AUFGABEN ::
a - Wie lässt sich der Text über das Radioprogramm Cosmo in zwei Sätzen zusammenfassen?
b - Stimmen diese Aussagen mit dem Text über das Radioprogramm Cosmo überein? Antworte jeweils mit Ja oder Nein und zitiere wörtlich die entscheidenden Worte des Textes.
(i) Cosmo hieß bis Ende 2016 Funkhaus Europa.
(ii) Der NDR liefert Inhalte für Cosmo.
(iii) Radio Bremen ist für das Tagesprogramm unter der Woche zuständig.

LESETEXT ::
........

Das interkulturelle Radioprogramm Cosmo ist Sprungbrett für migrantische Moderatoren. Auf neuer Frequenz hat sich die UKW-Reichweite jetzt massiv verringert

Dieser Rias-Sendemast wurde gesprengt: Cosmo musste nur die Frequenz wechseln Foto: Britta Pedersen/dpa

Radio Bremen spricht von einer „Optimierung der UKW-Frequenzen“, die Medienzeitschrift der Gewerkschaft Ver.di von einer „Nacht- und Nebelaktion“. Die Äußerungen beziehen sich auf die Verbreitung von Cosmo. Cosmo ist ein interkulturelles Radioprogramm, das sich unter anderem dadurch auszeichnet, dass es über Flucht und Migration aus der Perspektive der Betroffenen berichtet. Anfang Februar verkündete Radio Bremen einen „Frequenztausch“ zwischen Cosmo und dem 2016 gestarteten Jugendprogramm Bremen Next.

Hinter diesem unverfänglichen Begriff verbirgt sich allerdings eine radikale Reduzierung des UKW-Empfangs von Cosmo. Bis vor Kurzem war es auf der Frequenz 96,7 in den westlichen Landesteilen Niedersachsens bis Cuxhaven und Wilhelmshaven zu empfangen – und im Osten bis Soltau und Nienburg. Auf der neuen Frequenz 95,6 ist das nun nicht mehr der Fall. Für Cosmo verringerte sich die UKW-Reichweite durch die Tauschmaßnahme somit schlagartig um rund 2,1 Millionen Menschen.

Der technische Hintergrund ist, dass die Frequenz 96,7 eine Sendeleistung von 50 Kilowatt hat, die Frequenz 95,6 nur eine von 0,2 Kilowatt. Im norddeutschen Raum ist das Programm über UKW nun nur noch in weiten Teilen des Stadtgebiets von Bremen und Bremerhaven zu empfangen. Über die starke Frequenz sendet nun Bremen Next.

Cosmo, das bis Ende 2016 unter dem altbackenen Namen Funkhaus Europa firmierte, ist ein Gemeinschaftsprogramm, zu dem der WDR, der RBB und Radio Bremen Sendungen beitragen. Die Bremer sind für das Tagesprogramm an den Wochenenden zuständig. Der NDR ist auch involviert: Er liefert zwar keine Inhalte, übernimmt aber Teile von Cosmo für sein Digitalradioprogramm NDR Info Spezial.

........

AUSGANGSDATEN ::
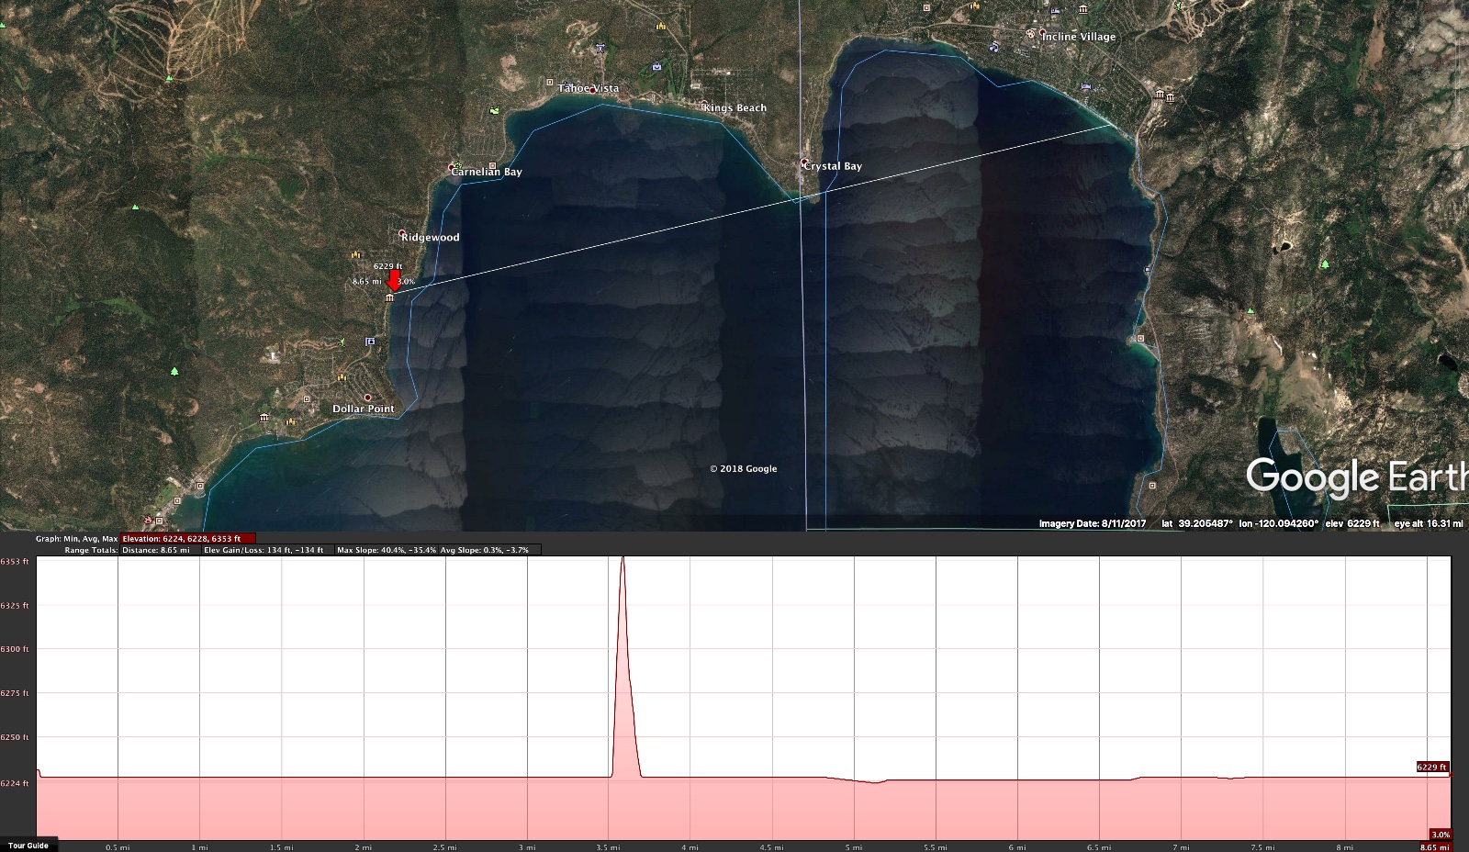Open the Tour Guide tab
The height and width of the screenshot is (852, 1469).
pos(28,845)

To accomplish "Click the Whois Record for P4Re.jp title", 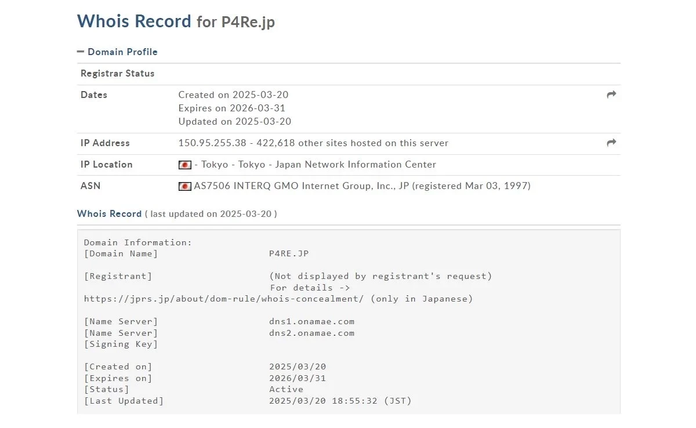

........

LÖSUNGEN ::
a - Radio Bremen hat die Frequenzen von Cosmo und dem Jugendprogramm Bremen Next getauscht, sodass Cosmo nun statt auf 96,7 mit 50 Kilowatt auf 95,6 mit nur 0,2 Kilowatt sendet. Dadurch verringerte sich die UKW-Reichweite von Cosmo um rund 2,1 Millionen Menschen, und im norddeutschen Raum ist das Programm über UKW nur noch in weiten Teilen von Bremen und Bremerhaven zu empfangen.

b -
(i) Ja: „Cosmo, das bis Ende 2016 unter dem altbackenen Namen Funkhaus Europa firmierte“
(ii) Nein: „Er liefert zwar keine Inhalte“
(iii) Nein: „Die Bremer sind für das Tagesprogramm an den Wochenenden zuständig.“